• Exercise directions: In full and without alteration, give the listing again.

*** Opening Records for this exercise ***

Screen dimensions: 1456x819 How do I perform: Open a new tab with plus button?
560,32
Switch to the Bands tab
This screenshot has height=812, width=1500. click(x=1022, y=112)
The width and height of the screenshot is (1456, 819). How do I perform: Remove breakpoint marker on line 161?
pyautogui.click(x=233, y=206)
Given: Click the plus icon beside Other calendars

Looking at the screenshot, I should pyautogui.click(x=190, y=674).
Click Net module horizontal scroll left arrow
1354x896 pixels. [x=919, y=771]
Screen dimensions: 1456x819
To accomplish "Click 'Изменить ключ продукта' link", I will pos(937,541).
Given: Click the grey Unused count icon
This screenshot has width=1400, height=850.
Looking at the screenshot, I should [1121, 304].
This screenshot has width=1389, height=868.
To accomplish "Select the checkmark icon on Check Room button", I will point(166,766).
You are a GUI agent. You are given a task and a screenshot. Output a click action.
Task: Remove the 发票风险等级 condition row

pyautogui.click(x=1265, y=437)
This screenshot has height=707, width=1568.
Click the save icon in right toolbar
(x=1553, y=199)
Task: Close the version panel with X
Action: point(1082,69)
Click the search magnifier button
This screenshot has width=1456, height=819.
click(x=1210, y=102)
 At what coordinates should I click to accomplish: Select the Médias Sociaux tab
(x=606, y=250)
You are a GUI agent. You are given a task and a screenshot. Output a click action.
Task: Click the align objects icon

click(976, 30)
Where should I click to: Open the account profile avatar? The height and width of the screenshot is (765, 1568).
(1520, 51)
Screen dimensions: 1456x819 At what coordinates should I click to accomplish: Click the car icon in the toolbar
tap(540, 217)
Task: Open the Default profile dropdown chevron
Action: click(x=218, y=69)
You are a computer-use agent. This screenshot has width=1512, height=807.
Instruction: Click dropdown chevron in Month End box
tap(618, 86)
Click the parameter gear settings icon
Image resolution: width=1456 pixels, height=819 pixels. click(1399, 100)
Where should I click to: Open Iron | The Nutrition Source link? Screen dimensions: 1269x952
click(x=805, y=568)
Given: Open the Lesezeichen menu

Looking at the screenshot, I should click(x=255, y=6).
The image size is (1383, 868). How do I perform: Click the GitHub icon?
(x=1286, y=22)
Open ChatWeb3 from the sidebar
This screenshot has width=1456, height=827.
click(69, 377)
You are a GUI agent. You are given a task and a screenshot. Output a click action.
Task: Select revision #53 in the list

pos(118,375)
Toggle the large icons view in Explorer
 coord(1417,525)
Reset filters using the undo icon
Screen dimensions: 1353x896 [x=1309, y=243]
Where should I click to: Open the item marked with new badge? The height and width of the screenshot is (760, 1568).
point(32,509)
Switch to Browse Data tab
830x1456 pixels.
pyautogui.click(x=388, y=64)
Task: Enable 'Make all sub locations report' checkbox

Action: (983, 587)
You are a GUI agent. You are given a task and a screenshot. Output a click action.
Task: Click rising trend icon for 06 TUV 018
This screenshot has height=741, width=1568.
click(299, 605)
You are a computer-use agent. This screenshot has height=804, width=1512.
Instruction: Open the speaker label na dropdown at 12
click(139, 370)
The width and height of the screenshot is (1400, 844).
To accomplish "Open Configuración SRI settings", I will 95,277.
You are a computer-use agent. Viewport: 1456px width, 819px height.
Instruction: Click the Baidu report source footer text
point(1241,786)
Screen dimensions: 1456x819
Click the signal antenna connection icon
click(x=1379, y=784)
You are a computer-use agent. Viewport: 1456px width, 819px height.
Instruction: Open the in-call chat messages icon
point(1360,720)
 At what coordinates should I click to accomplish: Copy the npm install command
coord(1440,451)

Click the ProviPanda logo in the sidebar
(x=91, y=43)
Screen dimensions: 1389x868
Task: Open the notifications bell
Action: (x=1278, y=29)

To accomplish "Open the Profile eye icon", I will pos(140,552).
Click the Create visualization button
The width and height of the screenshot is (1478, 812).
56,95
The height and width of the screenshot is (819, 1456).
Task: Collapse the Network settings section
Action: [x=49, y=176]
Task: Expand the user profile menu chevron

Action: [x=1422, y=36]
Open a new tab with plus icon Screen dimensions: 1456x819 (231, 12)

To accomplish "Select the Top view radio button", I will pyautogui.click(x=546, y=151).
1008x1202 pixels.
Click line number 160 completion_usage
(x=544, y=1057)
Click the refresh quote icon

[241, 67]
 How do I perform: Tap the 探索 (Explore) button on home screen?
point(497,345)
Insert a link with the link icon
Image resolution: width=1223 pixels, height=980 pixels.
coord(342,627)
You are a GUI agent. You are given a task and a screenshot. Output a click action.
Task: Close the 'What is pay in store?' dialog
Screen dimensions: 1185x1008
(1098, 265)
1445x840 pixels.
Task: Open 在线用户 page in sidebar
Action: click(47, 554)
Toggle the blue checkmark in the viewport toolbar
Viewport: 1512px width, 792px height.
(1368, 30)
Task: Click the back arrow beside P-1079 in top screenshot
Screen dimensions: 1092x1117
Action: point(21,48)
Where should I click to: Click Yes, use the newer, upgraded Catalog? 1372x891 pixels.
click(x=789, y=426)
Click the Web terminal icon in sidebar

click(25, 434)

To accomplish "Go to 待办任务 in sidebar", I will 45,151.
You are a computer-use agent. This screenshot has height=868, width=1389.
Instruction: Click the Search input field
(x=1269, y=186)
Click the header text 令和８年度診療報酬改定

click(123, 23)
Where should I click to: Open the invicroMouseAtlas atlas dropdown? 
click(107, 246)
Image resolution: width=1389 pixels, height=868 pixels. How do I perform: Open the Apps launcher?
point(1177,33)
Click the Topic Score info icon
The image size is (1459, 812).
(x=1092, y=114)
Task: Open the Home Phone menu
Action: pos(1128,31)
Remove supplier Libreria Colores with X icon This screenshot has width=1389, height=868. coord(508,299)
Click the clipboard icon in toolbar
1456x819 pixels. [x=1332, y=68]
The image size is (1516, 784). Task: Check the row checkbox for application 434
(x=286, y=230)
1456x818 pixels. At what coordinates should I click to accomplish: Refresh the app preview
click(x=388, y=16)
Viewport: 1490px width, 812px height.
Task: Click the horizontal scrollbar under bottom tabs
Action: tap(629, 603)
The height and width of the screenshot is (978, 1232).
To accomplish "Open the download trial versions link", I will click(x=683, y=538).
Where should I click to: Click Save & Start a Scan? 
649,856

*** Closing Records for this exercise ***

• Answer to this problem:
Screen dimensions: 1456x819 How do I perform: Open a new tab with plus button?
560,32
Switch to the Bands tab
This screenshot has height=812, width=1500. click(x=1022, y=112)
The width and height of the screenshot is (1456, 819). How do I perform: Remove breakpoint marker on line 161?
pyautogui.click(x=233, y=206)
Given: Click the plus icon beside Other calendars

Looking at the screenshot, I should pyautogui.click(x=190, y=674).
Click Net module horizontal scroll left arrow
1354x896 pixels. [x=919, y=771]
Screen dimensions: 1456x819
To accomplish "Click 'Изменить ключ продукта' link", I will pos(937,541).
Given: Click the grey Unused count icon
This screenshot has width=1400, height=850.
Looking at the screenshot, I should [1121, 304].
This screenshot has width=1389, height=868.
To accomplish "Select the checkmark icon on Check Room button", I will point(166,766).
You are a GUI agent. You are given a task and a screenshot. Output a click action.
Task: Remove the 发票风险等级 condition row

pyautogui.click(x=1265, y=437)
This screenshot has height=707, width=1568.
Click the save icon in right toolbar
(x=1553, y=199)
Task: Close the version panel with X
Action: point(1082,69)
Click the search magnifier button
This screenshot has width=1456, height=819.
click(x=1210, y=102)
 At what coordinates should I click to accomplish: Select the Médias Sociaux tab
(x=606, y=250)
You are a GUI agent. You are given a task and a screenshot. Output a click action.
Task: Click the align objects icon

click(976, 30)
Where should I click to: Open the account profile avatar? The height and width of the screenshot is (765, 1568).
(1520, 51)
Screen dimensions: 1456x819 At what coordinates should I click to accomplish: Click the car icon in the toolbar
tap(540, 217)
Task: Open the Default profile dropdown chevron
Action: click(x=218, y=69)
You are a computer-use agent. This screenshot has width=1512, height=807.
Instruction: Click dropdown chevron in Month End box
tap(618, 86)
Click the parameter gear settings icon
Image resolution: width=1456 pixels, height=819 pixels. click(1399, 100)
Where should I click to: Open Iron | The Nutrition Source link? Screen dimensions: 1269x952
click(x=805, y=568)
Given: Open the Lesezeichen menu

Looking at the screenshot, I should click(x=255, y=6).
The image size is (1383, 868). How do I perform: Click the GitHub icon?
(x=1286, y=22)
Open ChatWeb3 from the sidebar
This screenshot has width=1456, height=827.
click(69, 377)
You are a GUI agent. You are given a task and a screenshot. Output a click action.
Task: Select revision #53 in the list

pos(118,375)
Toggle the large icons view in Explorer
 coord(1417,525)
Reset filters using the undo icon
Screen dimensions: 1353x896 [x=1309, y=243]
Where should I click to: Open the item marked with new badge? The height and width of the screenshot is (760, 1568).
point(32,509)
Switch to Browse Data tab
830x1456 pixels.
pyautogui.click(x=388, y=64)
Task: Enable 'Make all sub locations report' checkbox

Action: (983, 587)
You are a GUI agent. You are given a task and a screenshot. Output a click action.
Task: Click rising trend icon for 06 TUV 018
This screenshot has height=741, width=1568.
click(299, 605)
You are a computer-use agent. This screenshot has height=804, width=1512.
Instruction: Open the speaker label na dropdown at 12
click(139, 370)
The width and height of the screenshot is (1400, 844).
To accomplish "Open Configuración SRI settings", I will 95,277.
You are a computer-use agent. Viewport: 1456px width, 819px height.
Instruction: Click the Baidu report source footer text
point(1241,786)
Screen dimensions: 1456x819
Click the signal antenna connection icon
click(x=1379, y=784)
You are a computer-use agent. Viewport: 1456px width, 819px height.
Instruction: Open the in-call chat messages icon
point(1360,720)
 At what coordinates should I click to accomplish: Copy the npm install command
coord(1440,451)

Click the ProviPanda logo in the sidebar
(x=91, y=43)
Screen dimensions: 1389x868
Task: Open the notifications bell
Action: (x=1278, y=29)

To accomplish "Open the Profile eye icon", I will pos(140,552).
Click the Create visualization button
The width and height of the screenshot is (1478, 812).
56,95
The height and width of the screenshot is (819, 1456).
Task: Collapse the Network settings section
Action: [x=49, y=176]
Task: Expand the user profile menu chevron

Action: [x=1422, y=36]
Open a new tab with plus icon Screen dimensions: 1456x819 (231, 12)

To accomplish "Select the Top view radio button", I will pyautogui.click(x=546, y=151).
1008x1202 pixels.
Click line number 160 completion_usage
(x=544, y=1057)
Click the refresh quote icon

[241, 67]
 How do I perform: Tap the 探索 (Explore) button on home screen?
point(497,345)
Insert a link with the link icon
Image resolution: width=1223 pixels, height=980 pixels.
coord(342,627)
You are a GUI agent. You are given a task and a screenshot. Output a click action.
Task: Close the 'What is pay in store?' dialog
Screen dimensions: 1185x1008
(1098, 265)
1445x840 pixels.
Task: Open 在线用户 page in sidebar
Action: click(47, 554)
Toggle the blue checkmark in the viewport toolbar
Viewport: 1512px width, 792px height.
(1368, 30)
Task: Click the back arrow beside P-1079 in top screenshot
Screen dimensions: 1092x1117
Action: point(21,48)
Where should I click to: Click Yes, use the newer, upgraded Catalog? 1372x891 pixels.
click(x=789, y=426)
Click the Web terminal icon in sidebar

click(25, 434)

To accomplish "Go to 待办任务 in sidebar", I will 45,151.
You are a computer-use agent. This screenshot has height=868, width=1389.
Instruction: Click the Search input field
(x=1269, y=186)
Click the header text 令和８年度診療報酬改定

click(123, 23)
Where should I click to: Open the invicroMouseAtlas atlas dropdown? 
click(107, 246)
Image resolution: width=1389 pixels, height=868 pixels. How do I perform: Open the Apps launcher?
point(1177,33)
Click the Topic Score info icon
The image size is (1459, 812).
(x=1092, y=114)
Task: Open the Home Phone menu
Action: pos(1128,31)
Remove supplier Libreria Colores with X icon This screenshot has width=1389, height=868. coord(508,299)
Click the clipboard icon in toolbar
1456x819 pixels. [x=1332, y=68]
The image size is (1516, 784). Task: Check the row checkbox for application 434
(x=286, y=230)
1456x818 pixels. At what coordinates should I click to accomplish: Refresh the app preview
click(x=388, y=16)
Viewport: 1490px width, 812px height.
Task: Click the horizontal scrollbar under bottom tabs
Action: tap(629, 603)
The height and width of the screenshot is (978, 1232).
To accomplish "Open the download trial versions link", I will click(x=683, y=538).
Where should I click to: Click Save & Start a Scan? 
649,856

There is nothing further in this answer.